## EXERCISE AIM
Using the material below, print the line that contains "청소년보호정책 (191, 2484)", the line that contains "1:1 문의 (219, 2216)", and every line in between, exactly and nothing else.

## RECORDS FOR THIS TASK
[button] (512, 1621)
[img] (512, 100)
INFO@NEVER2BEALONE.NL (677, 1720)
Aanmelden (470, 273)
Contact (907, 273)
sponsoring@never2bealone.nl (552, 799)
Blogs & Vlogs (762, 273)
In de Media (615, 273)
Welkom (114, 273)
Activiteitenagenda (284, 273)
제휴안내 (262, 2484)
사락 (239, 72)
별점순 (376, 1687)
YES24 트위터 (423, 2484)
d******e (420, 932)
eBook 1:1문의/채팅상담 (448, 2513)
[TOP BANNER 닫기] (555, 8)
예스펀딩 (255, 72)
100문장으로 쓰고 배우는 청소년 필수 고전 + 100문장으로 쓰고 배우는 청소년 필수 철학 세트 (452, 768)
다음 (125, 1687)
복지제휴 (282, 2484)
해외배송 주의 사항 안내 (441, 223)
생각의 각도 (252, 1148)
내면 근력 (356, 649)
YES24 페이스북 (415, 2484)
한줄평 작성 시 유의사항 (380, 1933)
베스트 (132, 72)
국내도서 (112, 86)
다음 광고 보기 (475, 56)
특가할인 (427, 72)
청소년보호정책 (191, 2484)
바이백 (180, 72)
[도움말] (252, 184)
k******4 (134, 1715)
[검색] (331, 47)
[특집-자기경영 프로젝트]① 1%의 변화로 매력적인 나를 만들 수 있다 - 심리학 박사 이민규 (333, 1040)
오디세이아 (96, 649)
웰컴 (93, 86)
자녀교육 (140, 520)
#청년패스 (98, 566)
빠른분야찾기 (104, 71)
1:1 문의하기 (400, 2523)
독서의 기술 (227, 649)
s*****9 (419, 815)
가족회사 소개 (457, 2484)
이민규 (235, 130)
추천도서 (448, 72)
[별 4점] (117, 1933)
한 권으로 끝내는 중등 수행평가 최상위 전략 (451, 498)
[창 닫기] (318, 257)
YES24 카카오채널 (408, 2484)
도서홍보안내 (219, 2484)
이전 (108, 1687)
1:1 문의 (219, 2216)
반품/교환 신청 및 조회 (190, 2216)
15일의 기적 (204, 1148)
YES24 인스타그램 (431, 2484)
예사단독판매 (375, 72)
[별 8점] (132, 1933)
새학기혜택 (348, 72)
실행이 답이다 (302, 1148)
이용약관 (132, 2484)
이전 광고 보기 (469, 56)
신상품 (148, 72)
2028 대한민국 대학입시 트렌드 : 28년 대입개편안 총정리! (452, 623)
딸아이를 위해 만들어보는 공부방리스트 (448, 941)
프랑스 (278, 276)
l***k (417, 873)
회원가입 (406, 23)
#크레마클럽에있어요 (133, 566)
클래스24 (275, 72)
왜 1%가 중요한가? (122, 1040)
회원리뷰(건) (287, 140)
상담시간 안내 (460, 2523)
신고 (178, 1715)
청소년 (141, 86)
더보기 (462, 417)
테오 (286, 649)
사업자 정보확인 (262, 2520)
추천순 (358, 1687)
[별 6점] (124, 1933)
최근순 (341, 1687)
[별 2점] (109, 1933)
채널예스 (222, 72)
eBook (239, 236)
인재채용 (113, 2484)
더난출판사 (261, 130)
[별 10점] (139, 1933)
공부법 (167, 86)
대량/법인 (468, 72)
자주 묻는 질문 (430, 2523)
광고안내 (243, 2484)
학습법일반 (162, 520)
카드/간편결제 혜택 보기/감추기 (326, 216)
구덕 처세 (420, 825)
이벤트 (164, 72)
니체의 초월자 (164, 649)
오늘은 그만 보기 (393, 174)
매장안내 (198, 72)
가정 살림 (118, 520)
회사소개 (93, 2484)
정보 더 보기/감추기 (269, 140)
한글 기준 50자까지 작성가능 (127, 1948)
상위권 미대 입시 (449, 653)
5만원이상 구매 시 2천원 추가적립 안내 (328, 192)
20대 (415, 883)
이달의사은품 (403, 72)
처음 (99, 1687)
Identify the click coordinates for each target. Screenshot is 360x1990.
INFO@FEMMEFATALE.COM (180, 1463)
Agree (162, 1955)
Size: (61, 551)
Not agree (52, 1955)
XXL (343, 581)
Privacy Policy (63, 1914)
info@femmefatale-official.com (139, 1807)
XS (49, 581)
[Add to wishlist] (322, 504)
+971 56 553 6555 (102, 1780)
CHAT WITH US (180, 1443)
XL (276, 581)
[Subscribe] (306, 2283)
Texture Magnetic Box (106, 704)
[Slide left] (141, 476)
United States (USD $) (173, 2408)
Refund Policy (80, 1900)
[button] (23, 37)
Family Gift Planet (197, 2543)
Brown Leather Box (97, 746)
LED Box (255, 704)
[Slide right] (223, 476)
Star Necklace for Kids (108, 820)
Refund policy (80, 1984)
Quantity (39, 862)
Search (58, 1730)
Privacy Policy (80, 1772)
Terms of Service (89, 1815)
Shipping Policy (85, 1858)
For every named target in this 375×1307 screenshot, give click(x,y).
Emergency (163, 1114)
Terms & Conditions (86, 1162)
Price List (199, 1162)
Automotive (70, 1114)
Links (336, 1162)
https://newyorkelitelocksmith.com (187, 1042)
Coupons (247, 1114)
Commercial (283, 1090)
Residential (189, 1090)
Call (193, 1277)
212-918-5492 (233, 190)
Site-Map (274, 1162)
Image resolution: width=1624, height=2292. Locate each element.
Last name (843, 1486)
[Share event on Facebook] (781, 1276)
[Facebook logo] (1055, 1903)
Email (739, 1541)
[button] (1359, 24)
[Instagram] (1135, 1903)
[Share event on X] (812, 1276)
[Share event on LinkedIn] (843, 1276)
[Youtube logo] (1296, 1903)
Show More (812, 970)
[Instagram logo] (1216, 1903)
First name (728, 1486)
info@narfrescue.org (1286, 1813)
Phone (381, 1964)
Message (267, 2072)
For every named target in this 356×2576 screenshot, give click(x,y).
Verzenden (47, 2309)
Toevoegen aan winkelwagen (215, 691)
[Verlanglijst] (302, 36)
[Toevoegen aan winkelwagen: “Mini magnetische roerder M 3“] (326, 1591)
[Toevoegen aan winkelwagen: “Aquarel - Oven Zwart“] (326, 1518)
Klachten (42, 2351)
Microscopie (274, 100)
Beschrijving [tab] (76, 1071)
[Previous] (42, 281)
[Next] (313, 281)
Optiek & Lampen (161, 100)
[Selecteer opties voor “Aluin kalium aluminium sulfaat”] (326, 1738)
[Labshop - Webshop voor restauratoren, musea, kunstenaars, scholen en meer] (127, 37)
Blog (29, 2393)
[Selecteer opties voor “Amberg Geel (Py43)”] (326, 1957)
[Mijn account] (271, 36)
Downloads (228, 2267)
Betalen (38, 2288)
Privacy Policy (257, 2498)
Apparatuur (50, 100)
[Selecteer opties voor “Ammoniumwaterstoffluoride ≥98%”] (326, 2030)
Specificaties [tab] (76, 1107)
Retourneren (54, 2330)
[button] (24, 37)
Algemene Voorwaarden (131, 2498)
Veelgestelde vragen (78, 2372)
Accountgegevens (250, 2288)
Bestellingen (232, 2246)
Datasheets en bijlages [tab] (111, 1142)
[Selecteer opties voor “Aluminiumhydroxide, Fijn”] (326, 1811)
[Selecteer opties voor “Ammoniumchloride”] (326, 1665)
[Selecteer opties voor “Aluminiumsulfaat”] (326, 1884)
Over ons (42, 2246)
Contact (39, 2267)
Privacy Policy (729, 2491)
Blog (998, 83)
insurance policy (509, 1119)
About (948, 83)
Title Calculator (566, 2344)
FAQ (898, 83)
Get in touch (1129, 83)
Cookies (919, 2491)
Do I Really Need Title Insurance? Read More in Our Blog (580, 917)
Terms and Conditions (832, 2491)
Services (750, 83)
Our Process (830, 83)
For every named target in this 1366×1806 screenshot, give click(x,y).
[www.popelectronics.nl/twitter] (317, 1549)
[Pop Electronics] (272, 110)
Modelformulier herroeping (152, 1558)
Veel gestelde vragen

## EXPECTED OUTPUT
청소년보호정책 (191, 2484)
바이백 (180, 72)
[도움말] (252, 184)
k******4 (134, 1715)
[검색] (331, 47)
[특집-자기경영 프로젝트]① 1%의 변화로 매력적인 나를 만들 수 있다 - 심리학 박사 이민규 (333, 1040)
오디세이아 (96, 649)
웰컴 (93, 86)
자녀교육 (140, 520)
#청년패스 (98, 566)
빠른분야찾기 (104, 71)
1:1 문의하기 (400, 2523)
독서의 기술 (227, 649)
s*****9 (419, 815)
가족회사 소개 (457, 2484)
이민규 (235, 130)
추천도서 (448, 72)
[별 4점] (117, 1933)
한 권으로 끝내는 중등 수행평가 최상위 전략 (451, 498)
[창 닫기] (318, 257)
YES24 카카오채널 (408, 2484)
도서홍보안내 (219, 2484)
이전 (108, 1687)
1:1 문의 (219, 2216)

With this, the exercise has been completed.